NY Times: Darknets: Virtual Parties With a Select Group of Invitees. I'm briefly quoted in the piece, as are Lawrence Lessig and Ian Clarke. Excerpt:

"Our intent is not to circumvent the copyright world," said Josh Felser, a co-founder of Grouper. "This is about personally generated content."

Mr. Felser and other advocates of commercial darknets think they are fulfilling consumer demand for what might best be called personal distribution, a medium whose potential content expands with every video-equipped cellphone and pocket-size digital camera bought.

"The big play for us is personal video," Mr. Felser said last month, as he toyed with a moviemaking digital camera in his office in Mill Valley, Calif. "Personal video is everywhere, and people are wanting to share video that they create." ...

The Register UK had this riposte today: Pirates set sail to Darknet island.

In the current era, one of the great expressions of friendship is sharing experiences, through snippets of video, personally recorded music and pictures. The record labels should be trying to harness this, not put an end to it.

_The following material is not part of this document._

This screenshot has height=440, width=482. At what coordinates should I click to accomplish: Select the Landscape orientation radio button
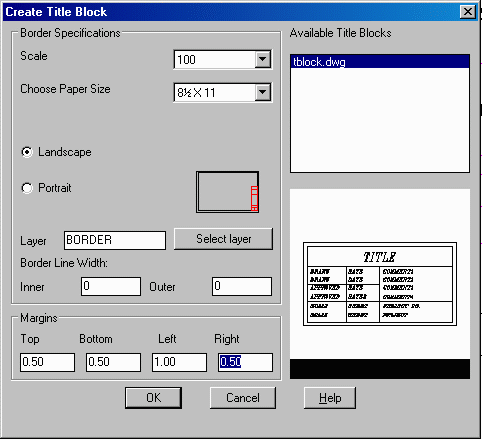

Personally-created materials take time to be seen or listened to and this eats into the available time that the young today have to listen to copyrighted works. This is a far greater threat to content owners and a world where the power of P2P networks is used to create, index and share non-copyrighted works of high quality is only just around the corner.

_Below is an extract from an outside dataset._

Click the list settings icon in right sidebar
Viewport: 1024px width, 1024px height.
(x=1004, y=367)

One missing piece in both articles is the use of darknets as collaboration tools -- for artists, musicians and other creative individuals to share half-finished works and to trade them across the network as if they were collaborating in real time and real space.

Darknets are becoming a way of trading our media, not their media.

October 13, 2005 at 03:59 PM in darknets | Permalink | Comments (0) | Bookmark this entry on del.icio.us | blog comments on this post (0)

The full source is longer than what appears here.